Data extract →
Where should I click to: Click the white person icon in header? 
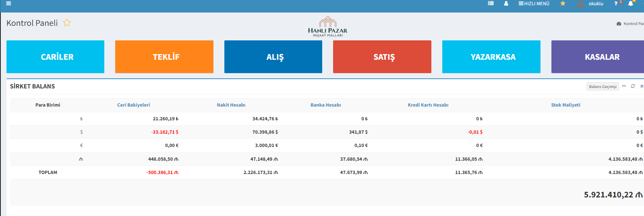[506, 4]
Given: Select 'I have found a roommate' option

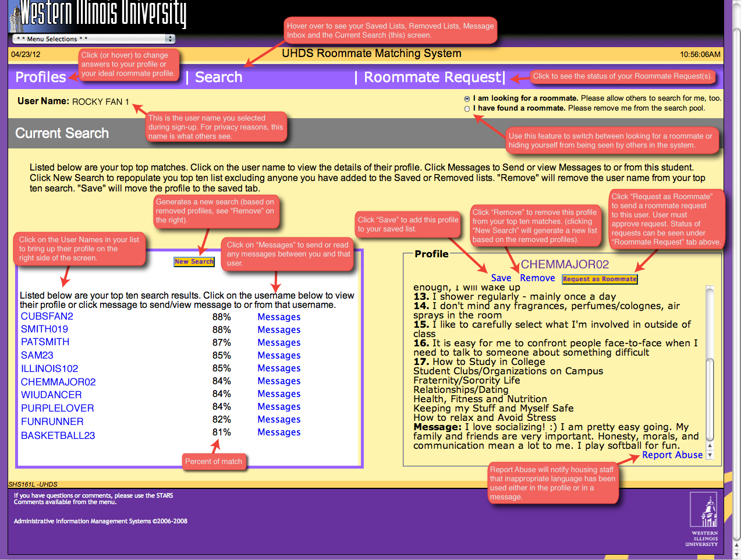Looking at the screenshot, I should (x=467, y=109).
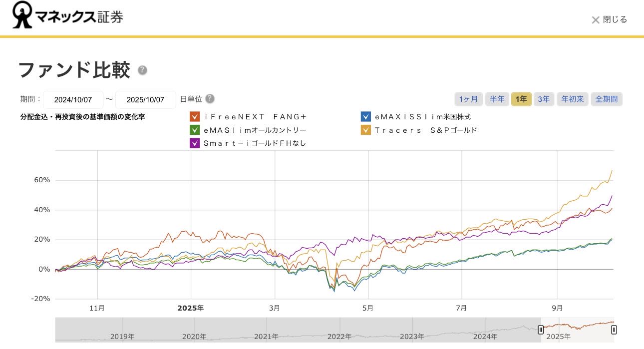Choose 年初来 period range

573,99
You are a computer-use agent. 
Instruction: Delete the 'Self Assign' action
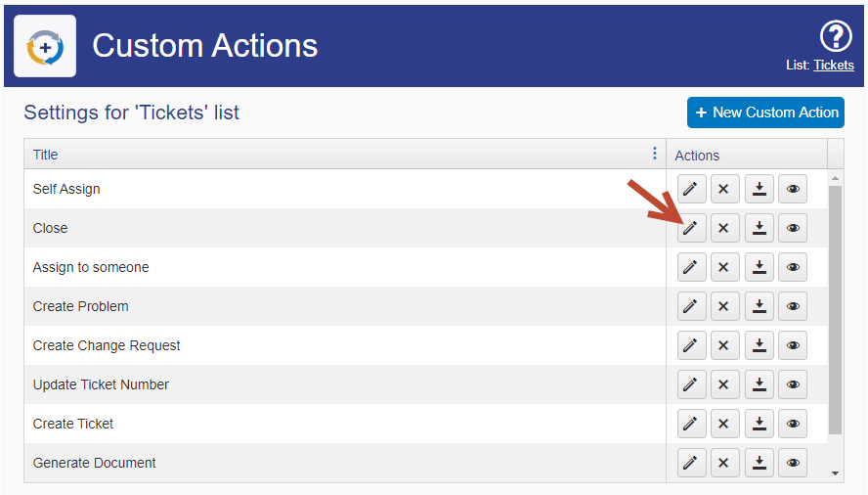click(724, 189)
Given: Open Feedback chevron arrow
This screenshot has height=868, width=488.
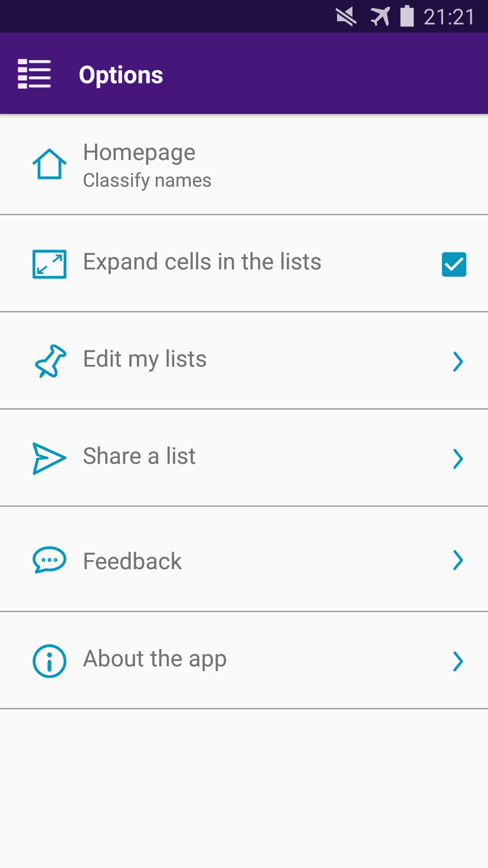Looking at the screenshot, I should click(458, 561).
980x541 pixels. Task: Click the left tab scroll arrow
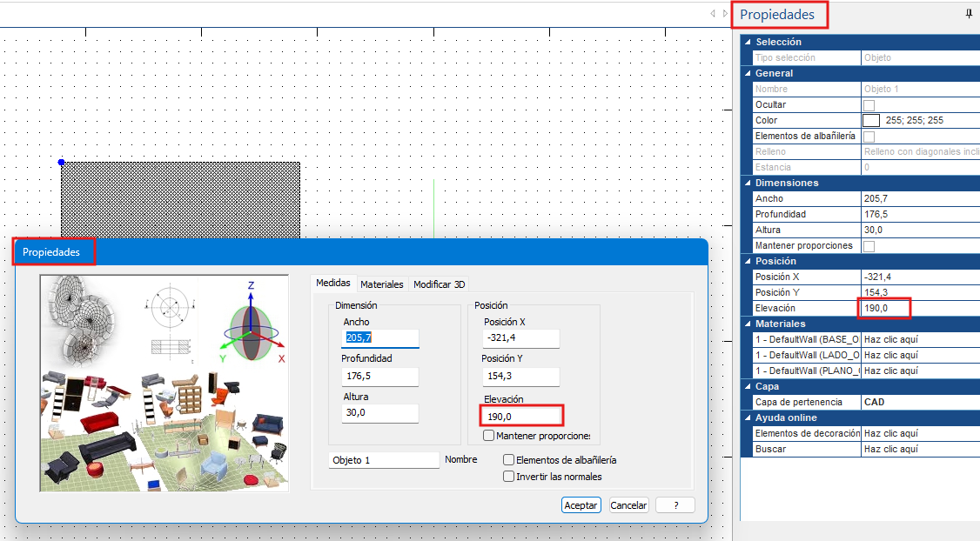[713, 14]
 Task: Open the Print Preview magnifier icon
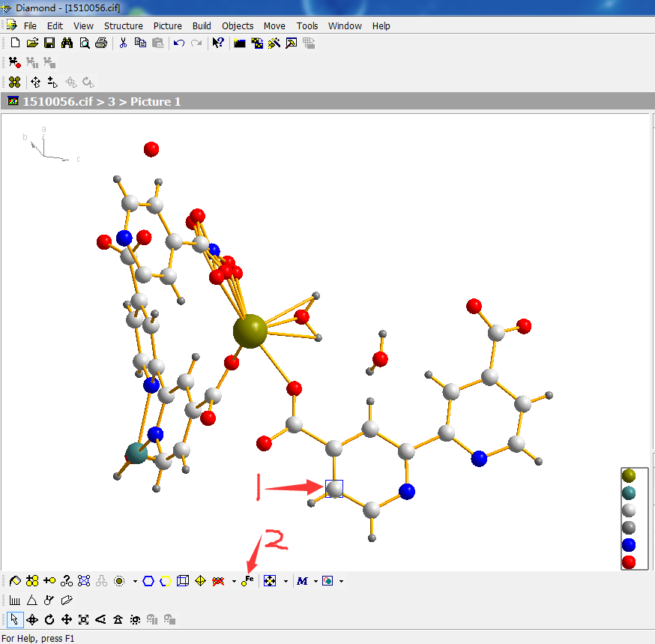[x=84, y=43]
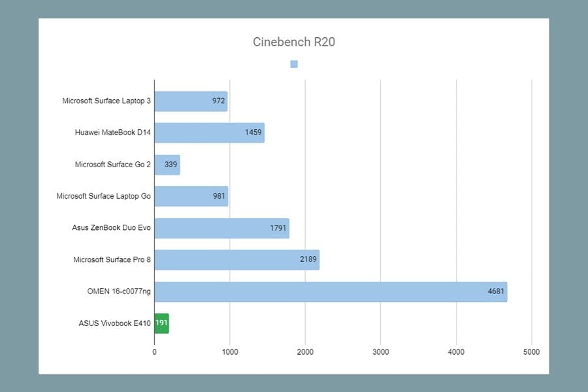Select the Microsoft Surface Go 2 bar

167,165
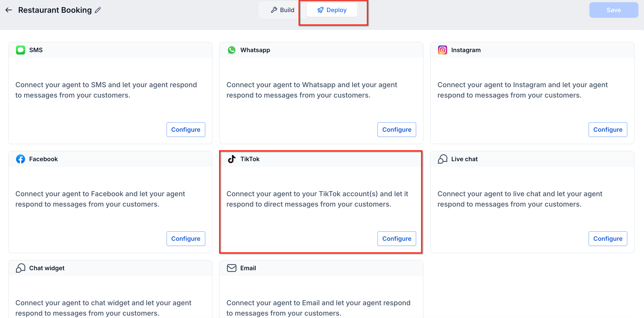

Task to carry out → If a record holds a picture, leave the picture out and print everything else exactly.

Result for this task →
Where should I click to: Click the white person icon in header? 
[506, 4]
Given: Select 'I have found a roommate' option

Looking at the screenshot, I should (x=467, y=109).
Choose 年初来 period range

573,99
You are a computer-use agent. 
Instruction: Delete the 'Self Assign' action
click(724, 189)
Given: Open Feedback chevron arrow
This screenshot has height=868, width=488.
Looking at the screenshot, I should click(458, 561).
980x541 pixels. Task: Click the left tab scroll arrow
[713, 14]
 Task: Open the Print Preview magnifier icon
[x=84, y=43]
Select the Microsoft Surface Go 2 bar

167,165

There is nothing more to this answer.